One could write an entire thesis on the many technical elements that coalesce in Lanthimos’ delirious vision, none more exciting than the fantastic production design by Shona Heath and James Price, both of whom were trotted out for the NYFF Q&A in lieu of the film’s stars. It seemed fitting as the sets in Poor Things are their own characters, as they say, especially a stunning take on Alexandria, zooming out from our protagonist as she almost topples down a crumbling staircase resembling an M.C. Escher painting. Equally stunning was Lisbon, Portugal, which was an enormously built set that the characters could walk around and get lost in. The music by Jerskin Fendrix is unlike anything you’ve heard before, probably because he had never done a film score before this one. In fact, he created the music before the shooting even took place, and then Lanthimos tried to match the rhythm of his scenes to Fendrix’s sounds. Where to start with Robbie Ryan’s cinematography? There is some black and white photography, but mostly he fills the scenes with vivid colors and stunning backdrops reminiscent of The Wizard of Oz. Pushing way further the cinematic styles he and Lanthimos honed in The Favourite, Ryan’s fisheye and pinhole lenses make for a disorienting effect just right for a mushroom trip. Whether it’s a good or bad trip is up to the viewer.

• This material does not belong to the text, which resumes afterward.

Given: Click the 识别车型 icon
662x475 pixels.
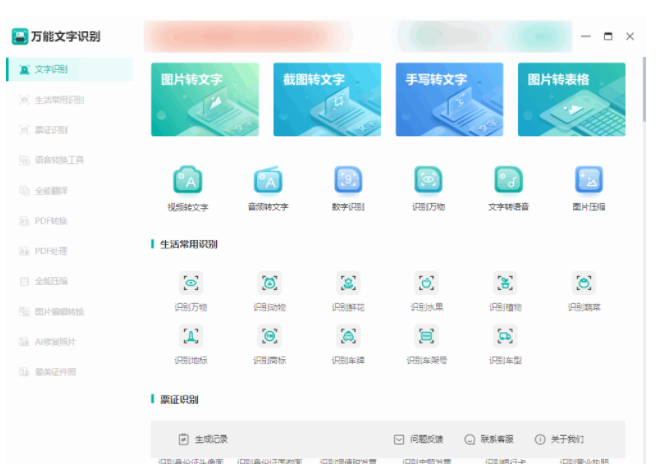Looking at the screenshot, I should pyautogui.click(x=506, y=336).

There is so much going on in Poor Things that it can be a little hard to process. But if you don’t fight the logic too hard, you’re in for a hilarious treat, and perhaps a second or third viewing. On the other hand, if you’re a Fox News fan who thinks Barbie was too woke, then you’re really going to hate Poor Things. Whether you prefer Lanthimos and Stone’s brand of feminism or Greta Gerwig and Margot Robbie’s, there is much to love in both films.  There’s an army of talent behind Poor Things who helped the Greek auteur realize his vision, and although Emma Stone can’t currently promote it due to the actors’ strike, this film is just as much her baby, and what a magnificent creature it is.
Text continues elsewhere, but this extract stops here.